For digital ads, everyone else is begging for scraps.
The Chart of the Week is a weekly Visual Capitalist feature on Fridays.
Over the next couple years, digital advertising is expected to pass television to become the largest ad market in existence.
One would think that this simple fact should translate to a bright future for many publishers, but the reality seems to be quite different. That’s because digital advertising is increasingly dominated by just two players, and everyone else is just begging for scraps.
The Dominance Of Google And Facebook
The Ad Duopoly
Today, close to $0.60 of every dollar spent on digital advertising goes to Google and Facebook.
The crazy thing is that these are still early days, especially for Facebook, which grew its digital ad revenue by 59% last year. The social media company recently smashed Wall Street’s expectations again, as it revealed that Facebook’s mobile business alone was bigger than its entire business back in 2015 Q3.
This lopsided growth is quite the juxtaposition to the media stalwarts of the world.

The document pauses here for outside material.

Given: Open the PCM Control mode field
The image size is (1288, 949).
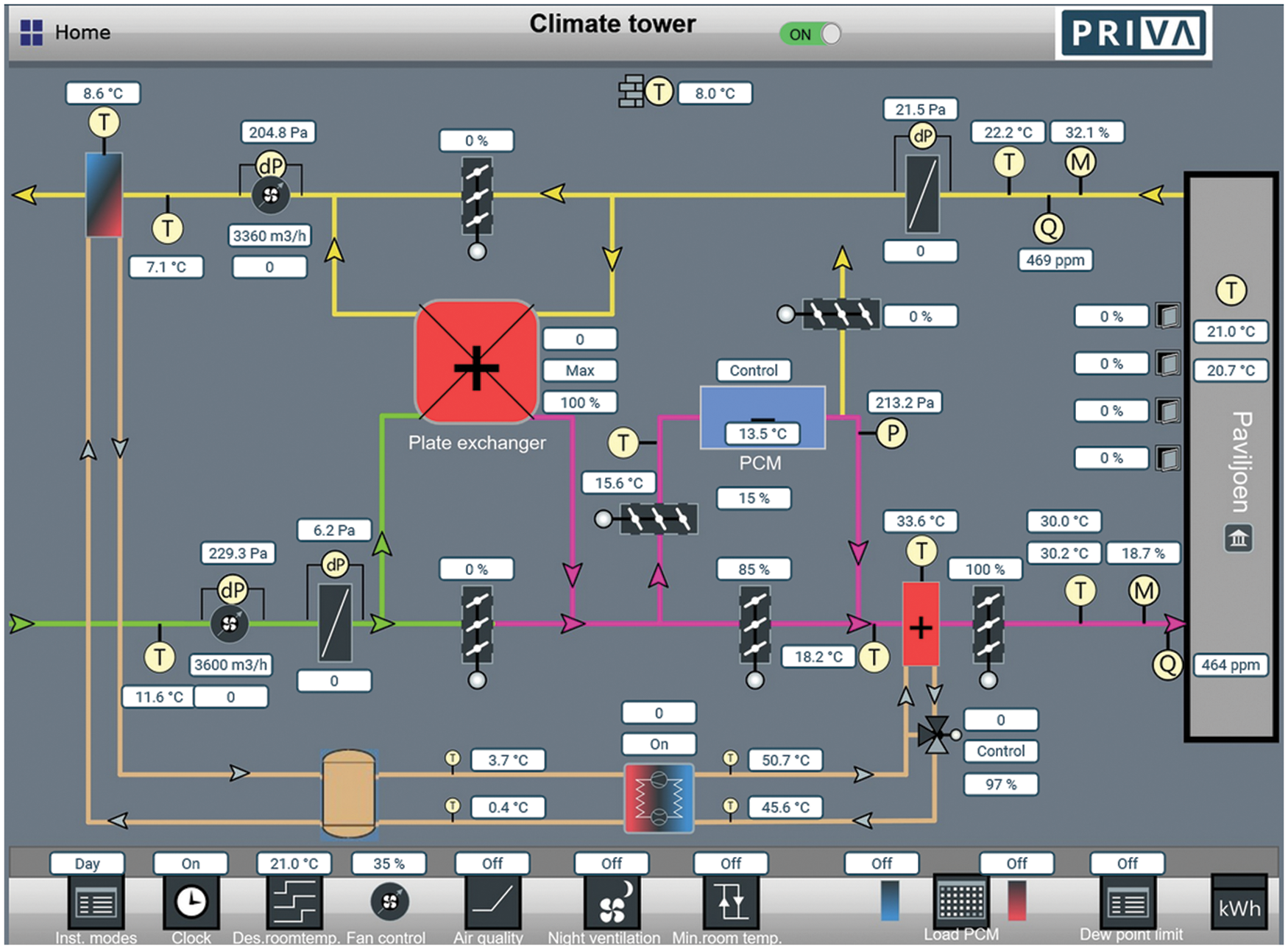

Iconic brands such as The New York Times have struggled to make a full transition to digital, making only $200 million per year from the online ad side of their business. That makes the Times, along with other traditional media companies like News Corp, Time Inc, or Hearst, too “small” to even show up on our chart.
It’s a Platform Kind of World
In the digital advertising landscape, it’s all about the power of platforms. The majority of our chart is loaded with companies that have created (or bought) platforms full of user-generated content that people use every day. Facebook, YouTube (owned by Google), Twitter, Snapchat, LinkedIn, and Yelp all make the cut on our chart, because they have gained massive scale.
In a nutshell, this is why the best technology companies have overtaken names like Exxon Mobil or Walmart to be the largest by market capitalization in the world.